Here's another charming feature of the Daily News: their consuming obsession with mangled automobiles. They positively salivate over car crashes, especially if they involve fatalities. I wonder how many drivers, just before their car smashed into a crumpled, flaming heap of metal, thought, "Man, this is going to make one kickass picture in the Daily News."
Fortunately, the paper isn't in full color. You can't see the driver carved up like a honey ham by the windshield, or any internal organs strewn about. Unfortunately, though, most of the readers were probably disappointed about this.

An auto doesn't need to be in motion to be a hazard. Try digging it out of a heavy snow storm with a heart condition or your too many years and you may find out mortally.
Do you ever page through the comics section of the paper and say, "These are okay, but consarn it, why won't someone write a morbid strip about car accidents?" Friend, you're reading the wrong paper. You need the Daily News!

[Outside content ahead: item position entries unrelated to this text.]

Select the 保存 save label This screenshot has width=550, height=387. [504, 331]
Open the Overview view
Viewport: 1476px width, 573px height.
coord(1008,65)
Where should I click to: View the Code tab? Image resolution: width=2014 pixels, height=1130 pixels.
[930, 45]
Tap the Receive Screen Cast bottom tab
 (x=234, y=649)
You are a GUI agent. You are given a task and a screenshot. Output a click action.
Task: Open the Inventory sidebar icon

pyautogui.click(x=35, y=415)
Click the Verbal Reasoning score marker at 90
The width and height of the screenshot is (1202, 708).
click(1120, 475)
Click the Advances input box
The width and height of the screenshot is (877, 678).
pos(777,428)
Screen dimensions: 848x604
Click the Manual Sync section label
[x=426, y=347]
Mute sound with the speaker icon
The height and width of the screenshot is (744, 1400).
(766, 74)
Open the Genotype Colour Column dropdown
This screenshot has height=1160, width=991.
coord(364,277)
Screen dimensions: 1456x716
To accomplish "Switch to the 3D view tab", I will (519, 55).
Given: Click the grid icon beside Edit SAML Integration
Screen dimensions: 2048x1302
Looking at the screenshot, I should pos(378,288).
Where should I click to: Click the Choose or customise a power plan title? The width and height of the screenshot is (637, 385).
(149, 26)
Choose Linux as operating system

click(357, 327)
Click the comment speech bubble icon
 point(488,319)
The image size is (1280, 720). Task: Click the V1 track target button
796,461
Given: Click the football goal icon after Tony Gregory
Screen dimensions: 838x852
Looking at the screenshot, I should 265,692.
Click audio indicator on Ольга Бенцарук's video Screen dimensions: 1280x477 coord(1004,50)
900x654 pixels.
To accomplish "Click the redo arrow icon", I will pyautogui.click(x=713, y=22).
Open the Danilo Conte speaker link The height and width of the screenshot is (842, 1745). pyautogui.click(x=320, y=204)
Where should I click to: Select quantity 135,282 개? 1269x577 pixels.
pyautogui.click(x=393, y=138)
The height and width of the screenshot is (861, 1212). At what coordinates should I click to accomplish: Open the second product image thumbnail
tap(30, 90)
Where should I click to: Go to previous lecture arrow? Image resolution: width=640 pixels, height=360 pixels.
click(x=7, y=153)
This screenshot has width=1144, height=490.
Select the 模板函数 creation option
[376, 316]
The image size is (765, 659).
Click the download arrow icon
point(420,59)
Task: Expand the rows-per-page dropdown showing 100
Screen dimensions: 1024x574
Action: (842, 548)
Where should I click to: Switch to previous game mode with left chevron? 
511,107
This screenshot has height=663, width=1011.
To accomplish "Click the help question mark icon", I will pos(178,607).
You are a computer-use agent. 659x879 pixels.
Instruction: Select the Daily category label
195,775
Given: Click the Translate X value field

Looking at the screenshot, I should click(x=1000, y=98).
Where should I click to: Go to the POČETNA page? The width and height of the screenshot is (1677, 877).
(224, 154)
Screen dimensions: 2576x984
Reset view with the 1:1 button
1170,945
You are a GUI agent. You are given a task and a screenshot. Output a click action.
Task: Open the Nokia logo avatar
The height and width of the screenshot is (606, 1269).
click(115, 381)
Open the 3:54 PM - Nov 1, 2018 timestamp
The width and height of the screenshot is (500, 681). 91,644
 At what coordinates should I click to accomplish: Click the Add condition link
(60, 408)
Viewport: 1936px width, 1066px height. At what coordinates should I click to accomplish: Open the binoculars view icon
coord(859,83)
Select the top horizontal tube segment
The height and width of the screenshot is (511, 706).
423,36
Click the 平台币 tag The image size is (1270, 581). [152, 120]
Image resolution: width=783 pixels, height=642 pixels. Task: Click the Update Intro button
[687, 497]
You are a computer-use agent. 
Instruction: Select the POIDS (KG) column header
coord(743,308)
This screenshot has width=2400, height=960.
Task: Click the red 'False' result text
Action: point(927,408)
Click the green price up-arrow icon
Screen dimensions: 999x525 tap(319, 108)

"Inviting the Undertaker," a cartoon about traffic safety, was created by Clarence D. Batchelor, a Pulitzer Prize-winning cartoonist. According to Time magazine, Batchelor started it up in the '30s. In 1939, managing editor Harvey Deuell had a heart attack on the way to work and crashed into a fence. After that, the newspaper's publisher Joseph Patterson apparently was more or less obsessed with "Inviting the Undertaker" and as you can see, more than one thousand strips were eventually published.
I don't know if I'd feel comfortable around someone who can come up with 1,071 ways to kill yourself with a car.